━━━━━ Supplied information ━━━━━
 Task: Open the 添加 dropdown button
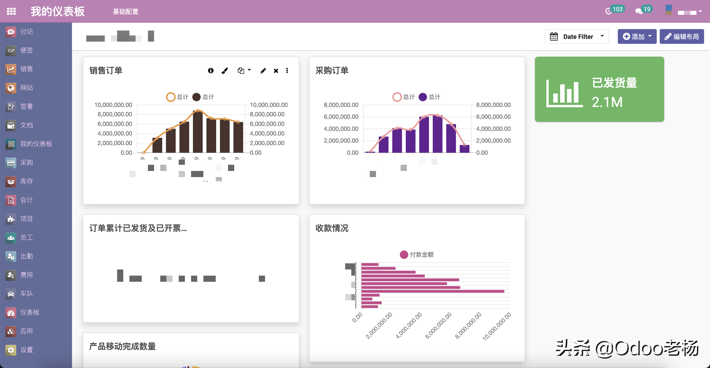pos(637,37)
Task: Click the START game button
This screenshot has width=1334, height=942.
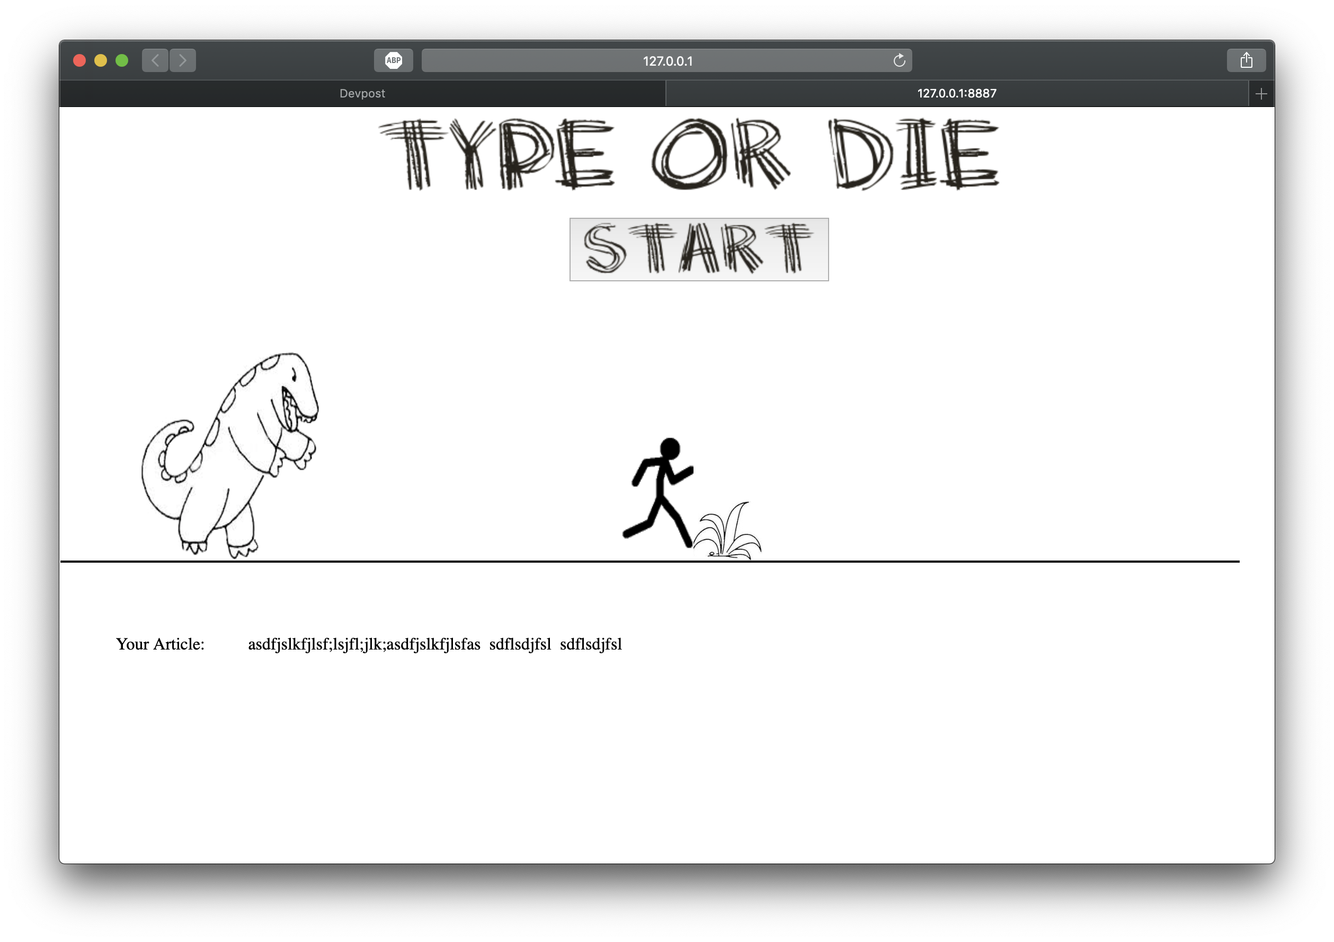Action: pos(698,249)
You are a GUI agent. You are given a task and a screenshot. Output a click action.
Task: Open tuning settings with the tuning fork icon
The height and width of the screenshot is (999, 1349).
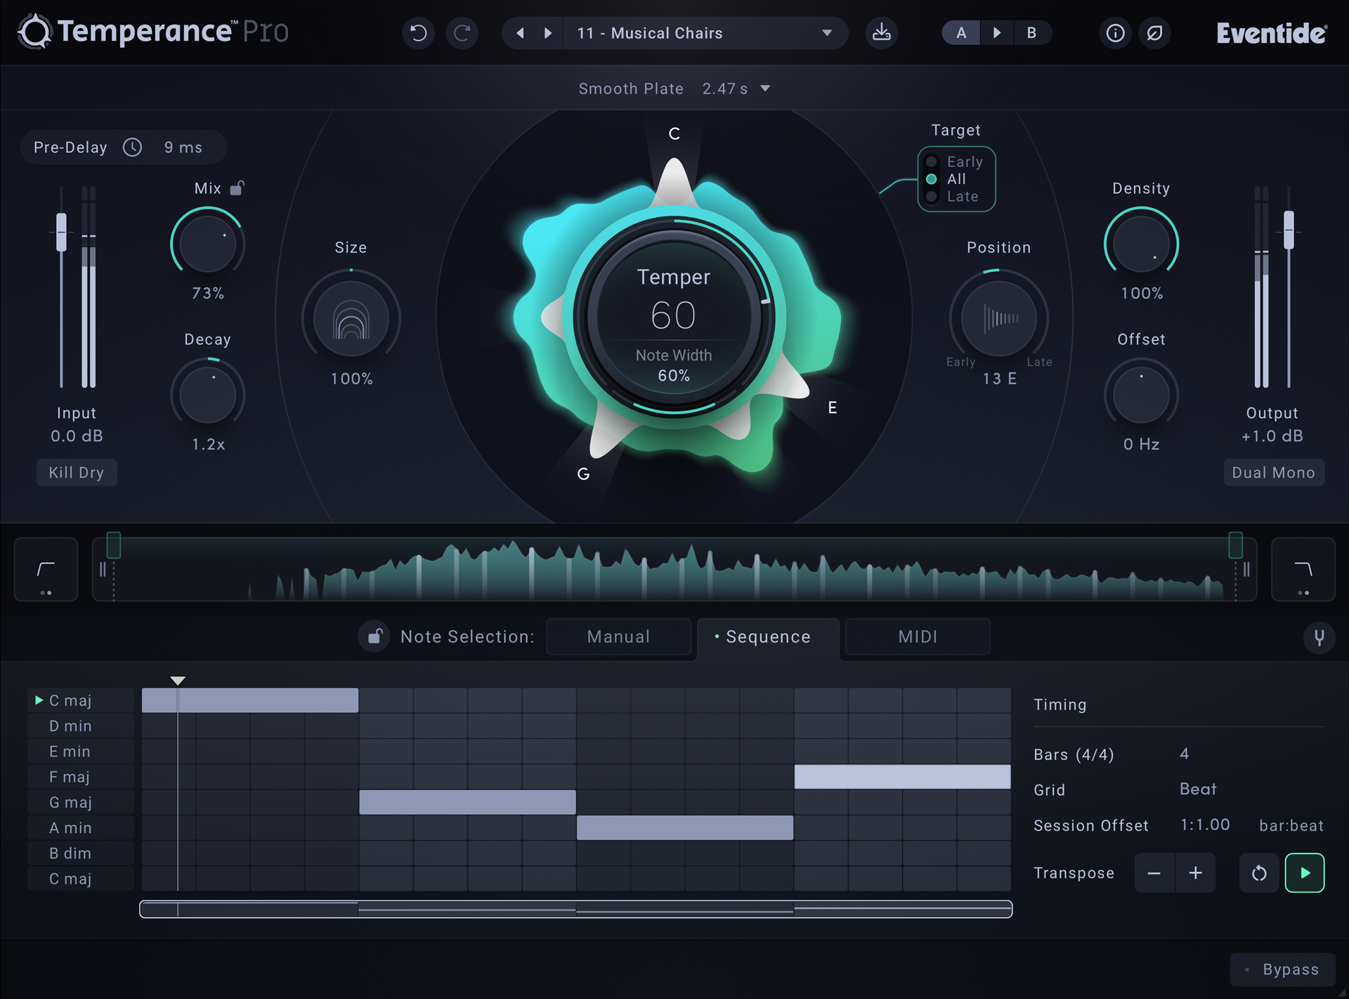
━━━━━
__Task__: Reproduce every line above word for word; no images.

__Worked solution__:
 Task: Open the 添加 dropdown button
pos(637,37)
Task: Click the START game button
This screenshot has width=1334, height=942.
Action: pos(698,249)
You are a GUI agent. You are given a task and a screenshot. Output a click action.
Task: Open tuning settings with the tuning fork icon
The height and width of the screenshot is (999, 1349).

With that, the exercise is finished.